Brano scelto —
Tutti i momenti in cui emerge l'invalicabile differenza tra Personaggi e Attori sono punteggiati da una risata. Quando il Capocomico obietta che la Madre non può essere "vedova" se il Padre (cioè il legittimo marito) è vivo, "gli Attori scaricheranno tutto il loro sbalordimento in una fragorosa risata". E il Padre implorerà: "(ferito, con aspro risentimento) non ridano! Non ridano così, per carità!". L'atto del ridere è nel dramma tanto ricorrente da rappresentare un'altra forma di linguaggio, quello di un intero gruppo o società, che si difende così da ciò che disturba e inquieta.

Dunque, le risate sottolineano i momenti forti dello svolgimento per indicare mancanza di reciprocità e mancanza di "senso universale" nel dramma dei sei. Ride la Figliastra quando vede il suo dramma rappresentato dagli Attori; ridono gli Attori quando tratterranno la Madre che si scaglia su Madama Pace strappandole la parrucca; ridono gli Attori nella seconda parte, durante il dialogo, che non capiscono, tra il Padre e il Capocomico: ride tragicamente la Figliastra quando uscirà dal teatro per sancire la fine - provvisoria - della rappresentazione.

Italo Svevo (1861-1928)

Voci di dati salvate

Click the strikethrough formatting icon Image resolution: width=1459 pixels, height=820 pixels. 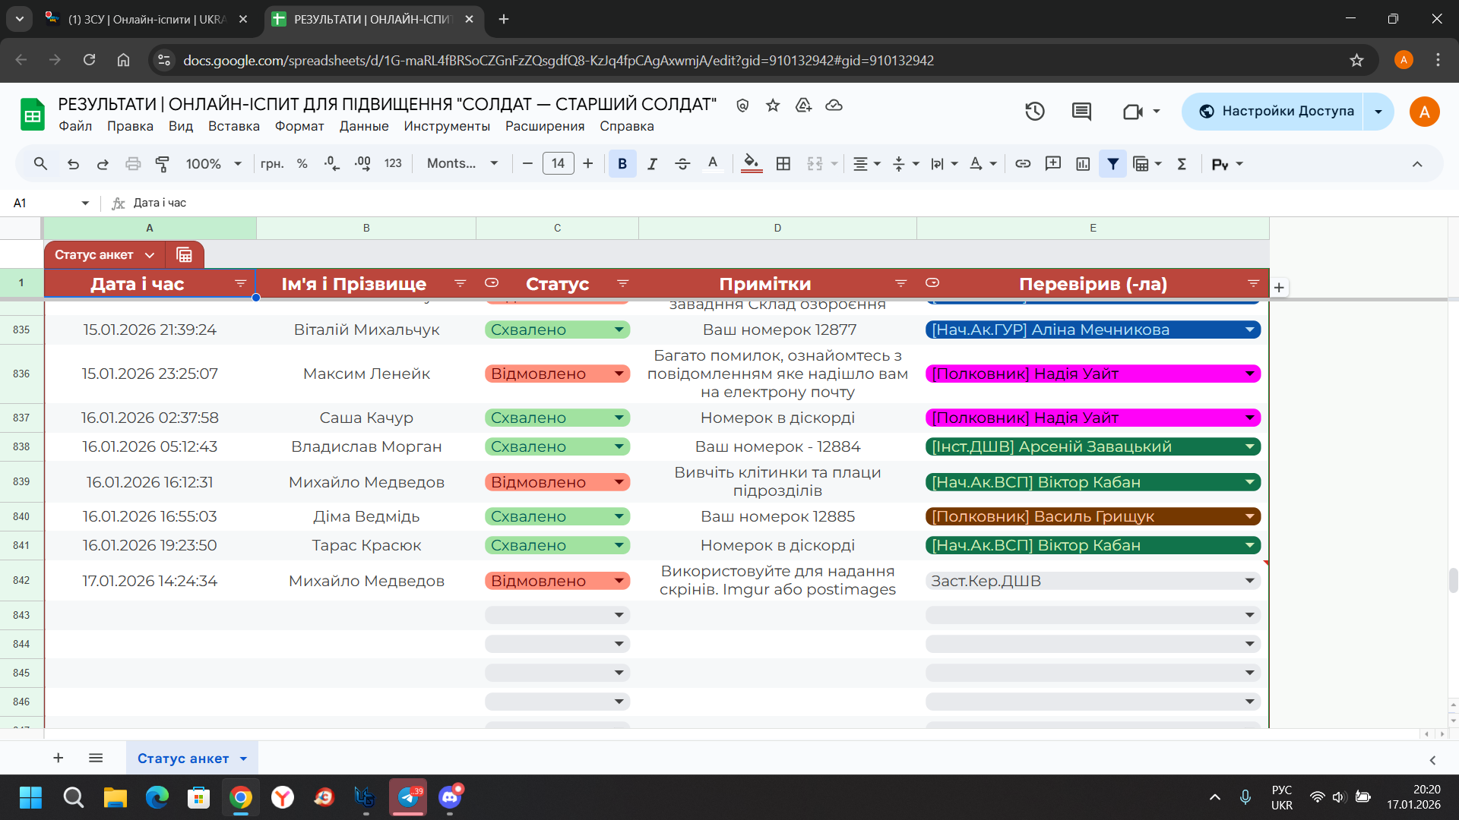682,164

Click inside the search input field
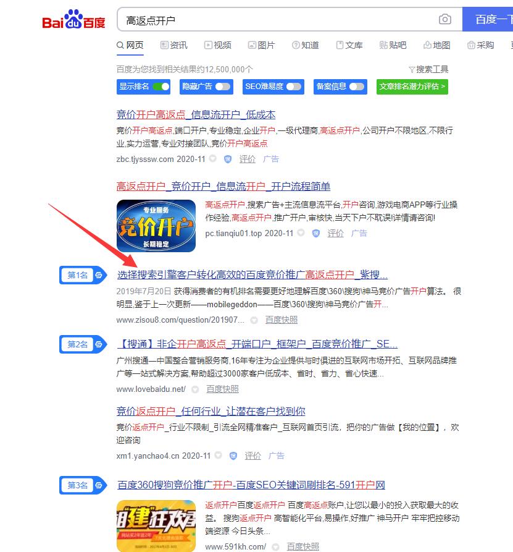coord(278,20)
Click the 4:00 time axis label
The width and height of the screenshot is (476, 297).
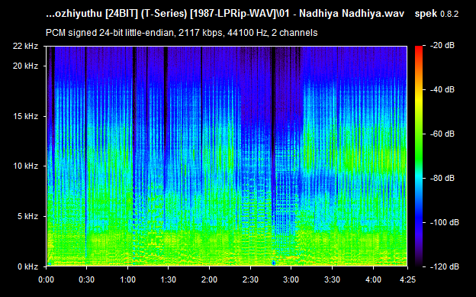[x=373, y=279]
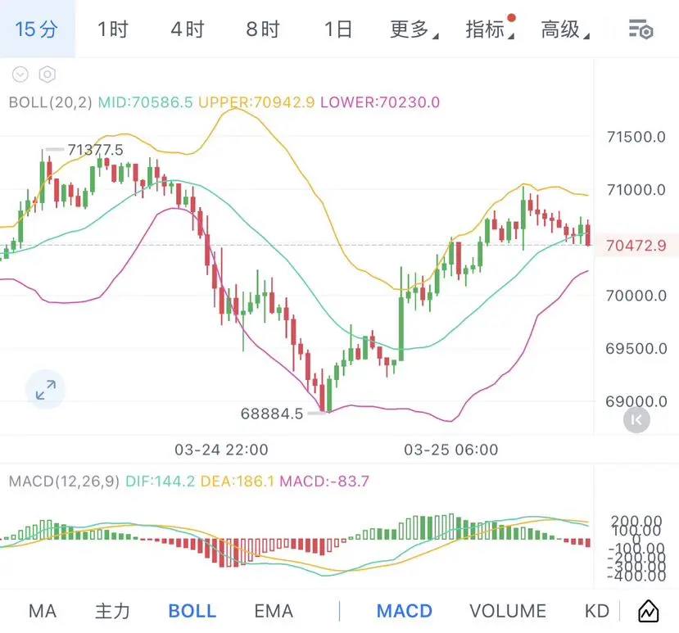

Consegna A —
Nei record, riscrivi le righe comprese tra quella che contiene "Click the 4:00 time axis label" e la fine dei record, entrambe incluse, sostituendo "screenshot" con "capture" e lasciando tutto il resto invariato. Non includere le immagini nella risposta.
Consegna B —
Prosegui il testo sulle risate nel dramma dei sei personaggi a partire dal punto in cui si interrompe.
I record non hanno alcun legame con il testo sulle risate nel dramma dei sei personaggi.

Risposta corretta A —
Click the 4:00 time axis label
The width and height of the capture is (476, 297).
[x=373, y=279]

Risposta corretta B —
L'ironia oggettiva della realtà: ' la vita non è  né bella né brutta, ma è  originale'-  La coscienza di Zeno 

La prima forma di ironia che il romanzo di Svevo produce è quella oggettiva, cioè legata allo sviluppo imprevedibilmente originale degli eventi. Non si tratta solo di curiosa casualità della sorte, di bizzarria del caso, di imponderabilità: se così fosse mancherebbe la possibilità al personaggio narratore di mettere in evidenza lo scarto tra aspettative, progetti d'azione e loro inevitabile fallimento. L'inettitudine di Zeno, che si manifesta attraverso scelte d'azione improvvide ed apparentemente perdenti, viene quasi inspiegabilmente, ripagata dalla realtà, che lo ricambia con risposte accomodanti ed addirittura gratificanti, a lungo termine.

La realtà quindi corregge il mancato raggiungimento di obiettivi che si rivelerebbero sostanzialmente falsi. L'ambizione naturale a cogliere la vita nelle sue forme più appetibili e seducenti ( quali la bellezza di Ada Malfenti o il successo in società di Guido Spaier ) si vanifica definitivamente per uno scherzo del caso.

Durante una seduta spiritica la vicinanza di Augusta, la meno bella delle sorelle Malfenti, spinge Zeno a dichiarare il suo amore alla ragazza, credendo però di essere in presenza della bella Ada. L'errore che potrebbe apparire tragico ed imbarazzante invece conduce Zeno a compiere una scelta matrimoniale, che via via si rivelerà positiva.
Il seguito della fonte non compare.